What’s behind the interface?
The most recent generation of AI is based on LLMs. Interestingly, ChatGPT combines an LLM with an interaction layer that uses reinforcement learning.
An LLM is a neural network model that uses unsupervised learning to predict outcomes. Among the many AI models developed, LLMs are uniquely unexplainable. Language models (as distinct from large language models) have existed for a while and can predict the next word or phrase in a sentence. They use different techniques than LLMs and have different applications — auto-correct is a common use.
So why has this particular application become so popular, so quickly? It’s partly because people from non-technical backgrounds can use it for a range of tasks. Many professionals, creators and writers have already tried it: they are the universe of users, customers and citizens that would need to accept AI for it to likely have a real impact.
But there’s another factor. ChatGPT also has an analytics layer, comprising reinforcement learning built using feedback from humans (known as ‘labelers’ in AI-speak).
To create this, the ‘labelers’ gave OpenAI examples of what a “good” answer would look like. Then they ranked ChatGPT output for a particular prompt, from worst to best, with the results used to train a separate ‘reward’ model. Finally, this was used in a supervised exercise to create a policy which formed the logic that makes ChatGPT’s user experience (UX) so good.

WHAT THE TASK ASKS - Copy out the passage on what lies behind ChatGPT's interface in full, word for word.

THE DATA -
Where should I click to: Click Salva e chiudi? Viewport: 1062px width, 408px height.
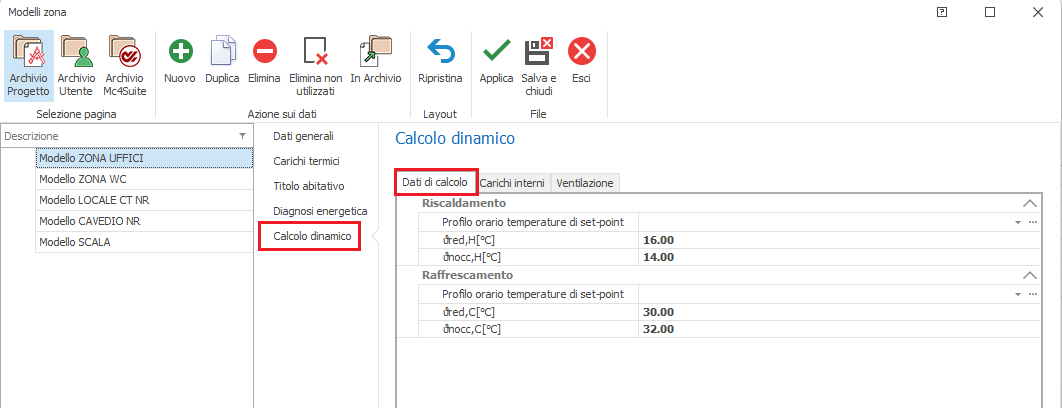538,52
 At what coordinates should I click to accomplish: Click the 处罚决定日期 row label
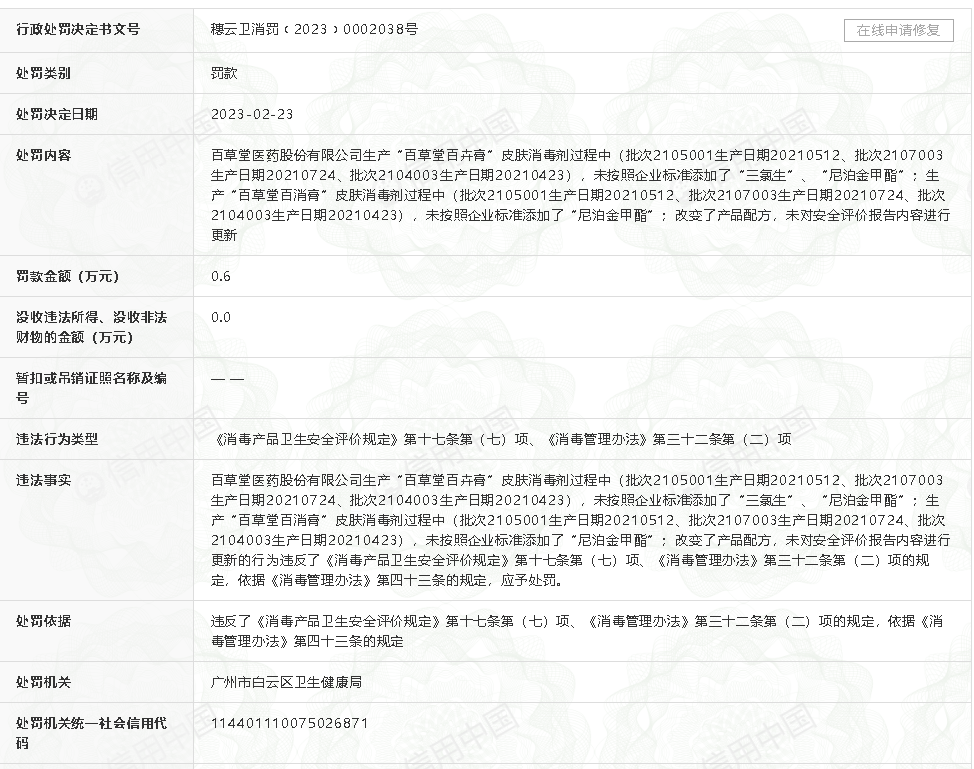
---
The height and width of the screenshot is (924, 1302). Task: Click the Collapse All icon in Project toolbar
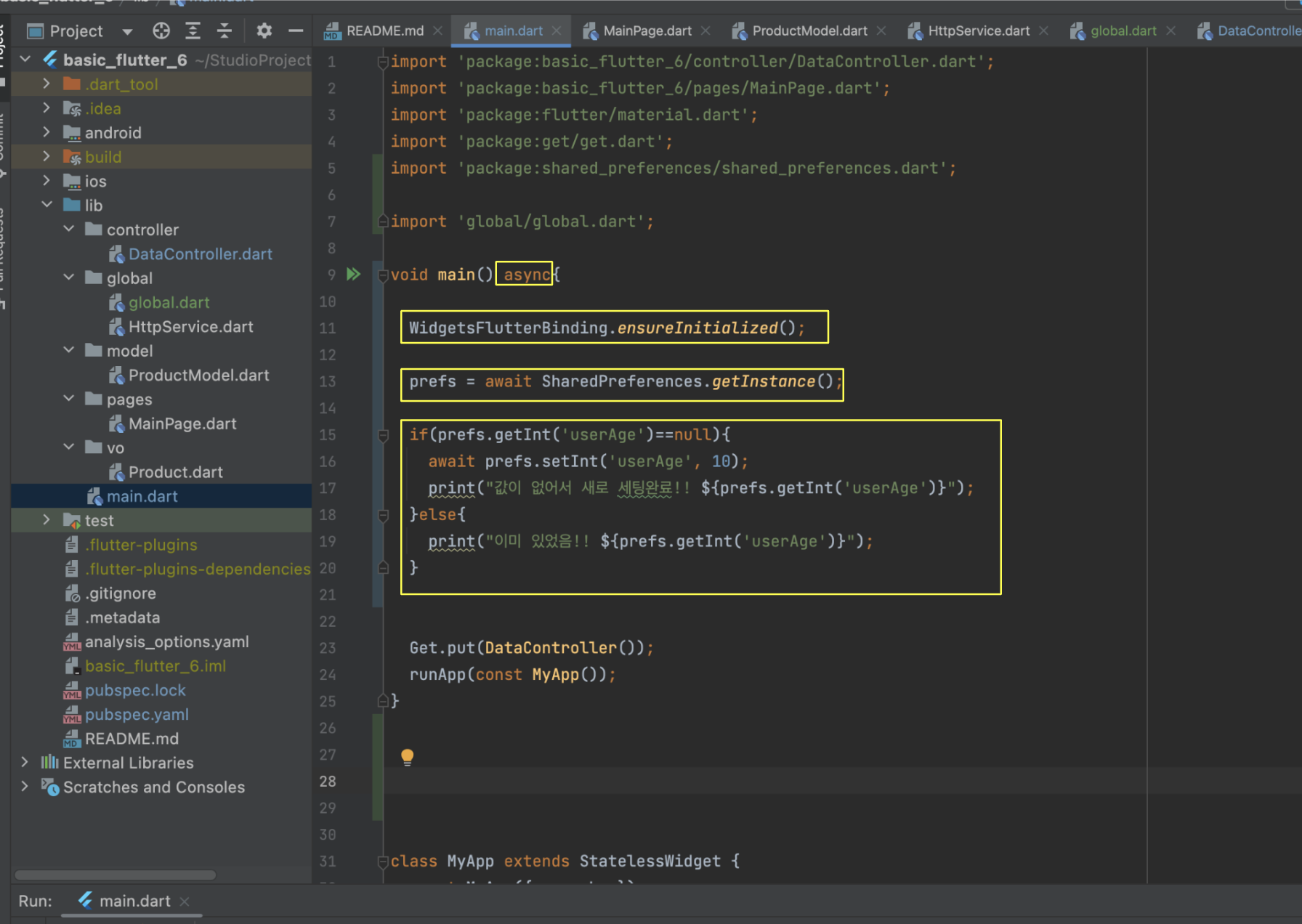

EXERCISE SOLUTION -
What’s behind the interface?
The most recent generation of AI is based on LLMs. Interestingly, ChatGPT combines an LLM with an interaction layer that uses reinforcement learning.
An LLM is a neural network model that uses unsupervised learning to predict outcomes. Among the many AI models developed, LLMs are uniquely unexplainable. Language models (as distinct from large language models) have existed for a while and can predict the next word or phrase in a sentence. They use different techniques than LLMs and have different applications — auto-correct is a common use.
So why has this particular application become so popular, so quickly? It’s partly because people from non-technical backgrounds can use it for a range of tasks. Many professionals, creators and writers have already tried it: they are the universe of users, customers and citizens that would need to accept AI for it to likely have a real impact.
But there’s another factor. ChatGPT also has an analytics layer, comprising reinforcement learning built using feedback from humans (known as ‘labelers’ in AI-speak).
To create this, the ‘labelers’ gave OpenAI examples of what a “good” answer would look like. Then they ranked ChatGPT output for a particular prompt, from worst to best, with the results used to train a separate ‘reward’ model. Finally, this was used in a supervised exercise to create a policy which formed the logic that makes ChatGPT’s user experience (UX) so good.